*ZU BEARBEITENDE AUFGABEN*:
a – Gib den Text über die KZ-Gedenkstätte Leonberg von „19.07.2025 - 18:00“ bis einschließlich „Gründer der Gedenkstätteninitiative.“ wortgetreu wieder.
b – Fahre mit dem Text über die KZ-Gedenkstätte Leonberg fort und beginne direkt nach seinem letzten Satz.

*TEXTAUSZUG*:
- - -

Gedenkstättenreise des Landtags 2025

Landtagspräsidentin in Leonberg „Sie haben den Häftlingen wieder eine Stimme gegeben“

19.07.2025 - 18:00 Uhr
Landtagspräsidentin in Leonberg: „Sie haben den Häftlingen wieder eine Stimme gegeben“
Landtagspräsidentin Muhterem Aras ist tief bewegt von den Ausführungen des Historikers Eberhard Röhm. Foto: Simon Granville

Bei ihrem Besuch der KZ-Gedenkstätte in Leonberg zeigte sich Muhterem Aras tief bewegt von den Worten des 96-jährigen Eberhard Röhm, dem Gründer der Gedenkstätteninitiative.

Schwer beeindruckt war die Landtagspräsidentin Muhterem Aras von den ergreifenden Ausführungen des mittlerweile 96-jährigen Eberhard Röhm. Der Gründungsvorsitzende der Leonberger KZ-Gedenkstätteninitiative hat 2011 zwar sein Amt aus gesundheitlichen Gründen an Marei Drasdo abgegeben, doch er ist noch immer mit größtem Engagement dabei, sich für die Aufarbeitung der nationalsozialistischen Gewaltverbrechen einzusetzen – mit dem Ziel, sie niemals in Vergessenheit geraten zu lassen.

- - -

*DATENABSCHNITT*:
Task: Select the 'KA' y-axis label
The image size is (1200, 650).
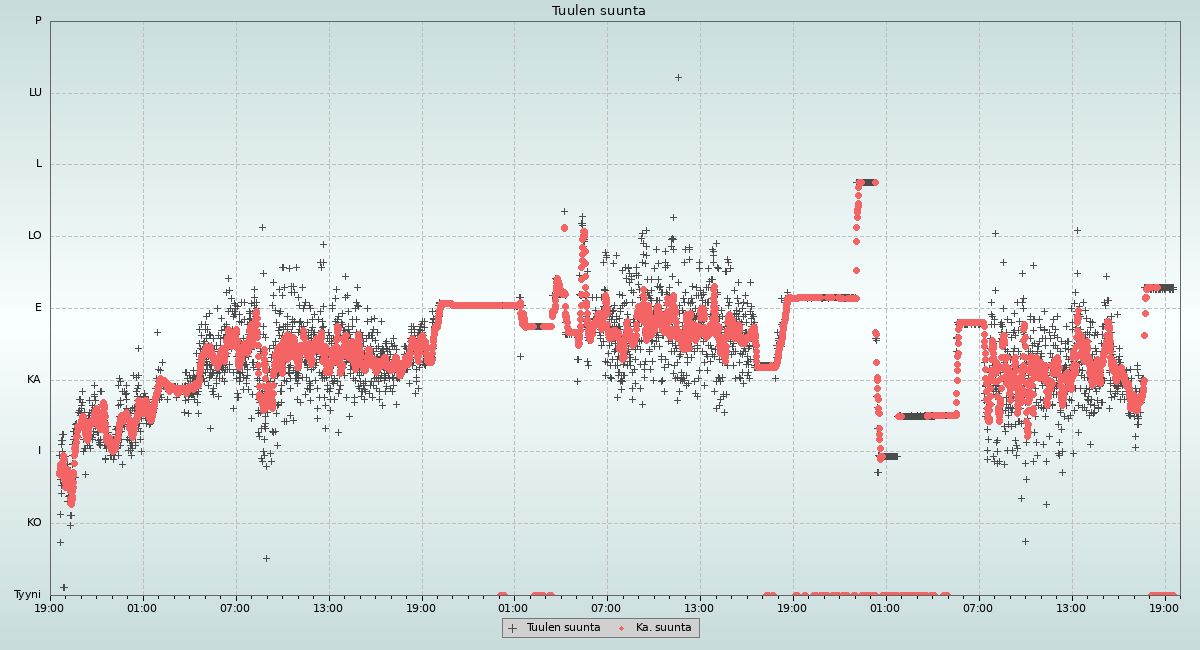Action: coord(34,380)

- - -

*LÖSUNGEN*:
a –
19.07.2025 - 18:00 Uhr
Landtagspräsidentin in Leonberg: „Sie haben den Häftlingen wieder eine Stimme gegeben“
Landtagspräsidentin Muhterem Aras ist tief bewegt von den Ausführungen des Historikers Eberhard Röhm. Foto: Simon Granville

Bei ihrem Besuch der KZ-Gedenkstätte in Leonberg zeigte sich Muhterem Aras tief bewegt von den Worten des 96-jährigen Eberhard Röhm, dem Gründer der Gedenkstätteninitiative.

b –
Röhm kennt die Personen zu den Geschichten

Gespannt lauschte die Grünen-Politikerin den Worten des Historikers und Religionspädagogen, der 1960 als Lehrer nach Leonberg kam, erst einige Jahre später vom KZ am Blosenberg erfuhr und sich mit anderen zusammen an die Aufarbeitung machte. „Zu jeder Geschichte kenne ich die Person dahinter persönlich“, sagte Röhm. Und die Frage, was ihm die Kraft gebe, so lange dabei zu sein, konnte sich Aras nach Röhms Führung durch die Gedenkstätte in der Tunnelröhre der ehemaligen Autobahn selbst beantworten. „Mit ihrer Initiative haben Sie den Häftlingen wieder einen Namen und eine Stimme gegeben.“ Röhm antwortete mit nachdrücklichen Worten: „Es gibt nichts Selbstverständlicheres, als das zu tun.“

Ihre diesjährige Gedenkstättenreise führte die Landtagspräsidentin zu fünf Orten der Erinnerung an den NS-Terror in den Landkreisen Böblingen, Ludwigsburg, Schwäbisch-Hall und Main-Tauber. Erste Stationen waren die KZ-Gedenkstätten in Leonberg und Vaihingen/Enz. Am zweiten Tag besuchte sie eine der ältesten noch erhaltenen Synagogen in Württemberg in Michelbach/Lücke, die Erinnerungsstätte „Die Männer von Brettheim“ in Rot am See-Brettheim sowie das Jüdische Museum in Creglingen.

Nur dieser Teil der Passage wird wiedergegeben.